- Temporary position longer than 6 months
Umeå University, the Department of Computing Science, is seeking candidates for a postdoc position in resource-frugal federated learning for preserving security and privacy with focus on edge infrastructures. Deadline for application is April 20, 2020.
The position is funded by The Knut and Alice Wallenberg Foundation through The Wallenberg AI, Autonomous Systems and Software Program (WASP), Sweden’s largest ever individual research program, and a major national initiative for strategic basic research, education and faculty recruitment. The vision of WASP is excellent research and competence in artificial intelligence, autonomous systems and software for the benefit of Swedish society as well as industry. For more information about the research and other activities conducted within WASP please visit http://wasp-sweden.org/.
Project description and working tasks
The rapid increase of autonomous systems and applications are providing challenges in dealing with petabytes of data. These size and multidimensional features make the machine learning models larger and more complex. Classical centralized approaches to learning and inference fail to address the problems of resource and storage limitations, network bandwidth constraints, tail latency, energy-efficiency, and many more. This project focuses on design and implementation of resource-frugal and robust federated learning algorithms for preserving security and privacy, which are ideally suited for big-data and edge infrastructures.

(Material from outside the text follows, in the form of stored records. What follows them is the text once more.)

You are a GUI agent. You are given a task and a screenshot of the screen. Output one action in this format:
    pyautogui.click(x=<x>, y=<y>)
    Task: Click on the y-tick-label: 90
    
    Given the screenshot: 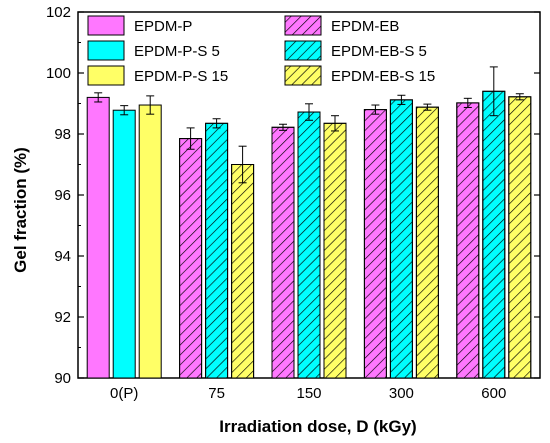 What is the action you would take?
    pyautogui.click(x=62, y=378)
    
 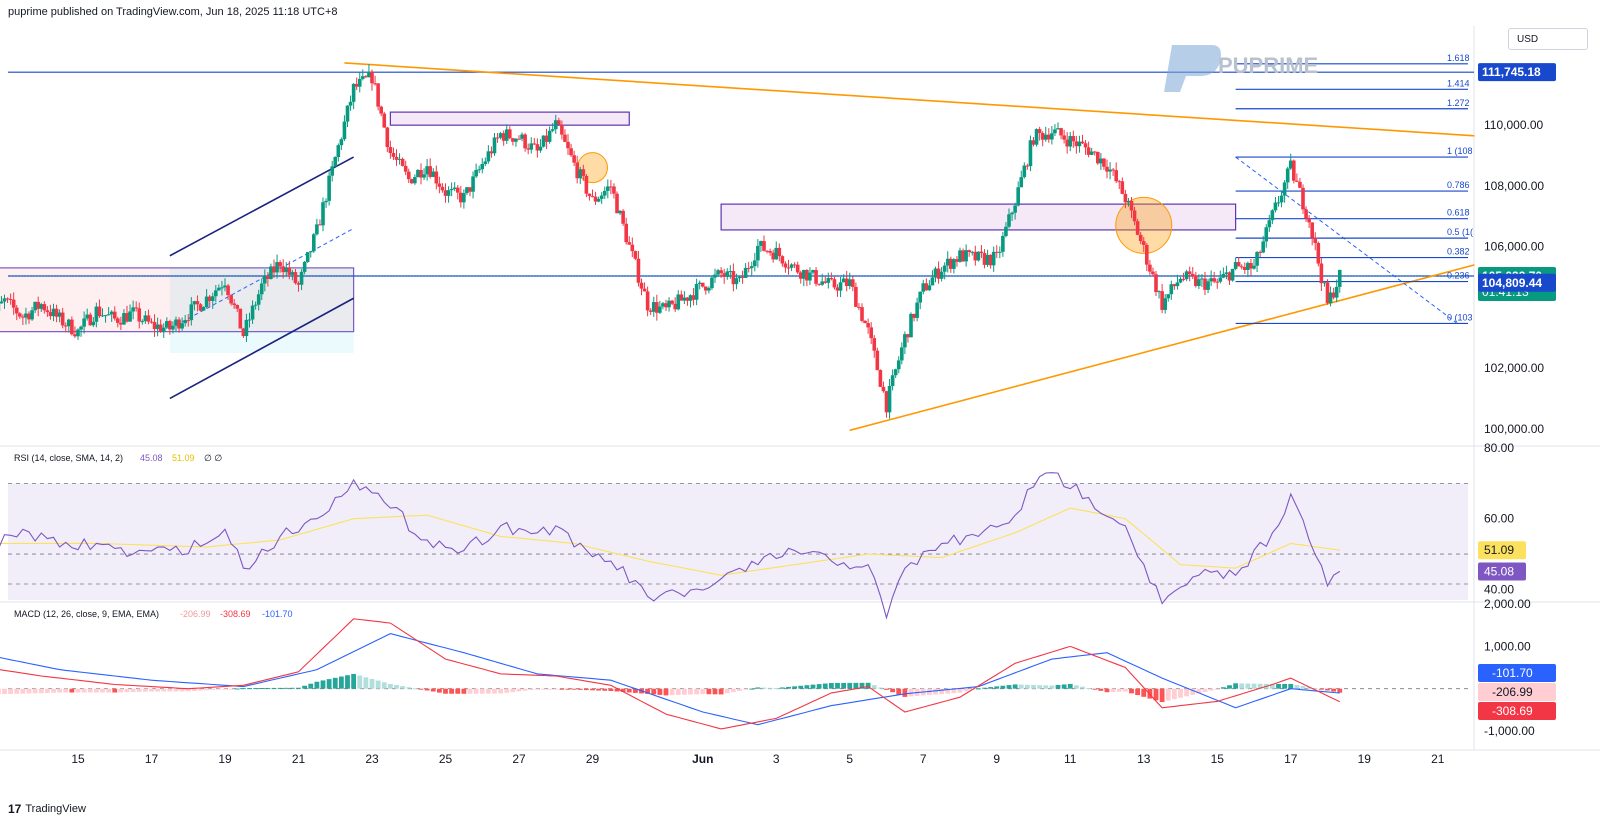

This project leverages federated learning techniques for advancing state-of-the-art machine learning algorithms where data is geographically distributed and sensitive. Federated learning algorithms empower large-scale distributed nodes, i.e., mobile devices to train globally shared models without divulging the privacy of raw data. Sophisticated attackers leverage the limitations of data, model, target class(es), resources, the communication path for the deception of federated learning algorithms and also to violate security and privacy. By creating unique features (e.g., decentralized optimization, heterogeneity, cost-effective communication architecture, model agnostic learning and robustness) of federated learning algorithms, this project addresses the problems of limited resources, computation, communication, and energy-efficiency for preserving security and privacy. As a result, these features improve the safeguard of services and diagnosis ability of edge infrastructures.
In addition to own research, the selected candidate is expected to contribute towards the local research community by actively participating in the departmental and group research activities such as workshops, seminars, etc. These contributions can be within distributed systems research group, but collaboration with researchers in, e.g., machine learning, mathematical statistics, optimization, deep learning, trustworthy learning or artificial intelligence is expected. (For further information, see www.cloudresearch.org).
Terms of employment
The appointment is for two years full-time employment. Postdocs are typically offered the opportunity to gain teaching experience on suitable undergraduate courses. Expected starting date is August 1, 2020 or as otherwise agreed.
Applicants must have earned a PhD or a foreign degree that is deemed equivalent to a PhD in Artificial Intelligence, Machine Learning, Computer Science or a subject relevant for the position. The PhD degree should not be more than three years old by the application deadline, unless special circumstances exist.
Candidates are expected to have outstanding knowledge of machine learning techniques (preferably federated learning and trustworthy learning). Demonstrable knowledge of data privacy, data wrangling, deep learning, threats to machine learning, security and performance anomalies is a prerequisite. In particular, candidates should be well acquainted with modelling and implementing decentralized learning models to ensure security and privacy when data is geographically distributed and sensitive.
Since research is conducted in an international research environment, ability to work as well independently as to collaborate and contribute to teamwork are required. Very good command of the English language, both written and spoken, are key requirements.
We particularly invite female candidates to apply to ensure gender balance.
A complete application should contain the following documents:
- Introductory letter including a 2-page statement of research interests relative to the above topics and a motivation of why your expertise is appropriate for the position.
- Curriculum Vitae (CV) including a complete list of scientific publications.
- Copies of degree certificates, including documentation of completed academic courses and obtained grades
- A copy of your PhD thesis and copies of (max 5) original research publications relevant to the above topics, numbered according to the publication list.
- Names and contact information for three persons willing to act as references.
- Any other information relevant for the position such as description of software development experience, or previous industry experience.
The application must be written in English or Swedish. Documents must be in Word or pdf format. Applications must be submitted electronically using the e-recruitment system of Umeå University, and be received no later than April 20, 2020. Reference number AN 2.2.1-409-20.
Further information can be obtained from Assistant Professor Monowar Bhuyan, (email: firstname.lastname@example.org) and Professor Erik Elmroth (email: email@example.com).
More about us:
The Department of Computing Science is a dynamic environment with over 120 employees representing more than twenty countries worldwide. We conduct education and research on a broad range of topics in Computing Science. The focus of the research in the Distributed Systems group is to design, develop, deploy distributed learning algorithms for (autonomous) resource and application management for different types of IoT, clouds and distributed systems.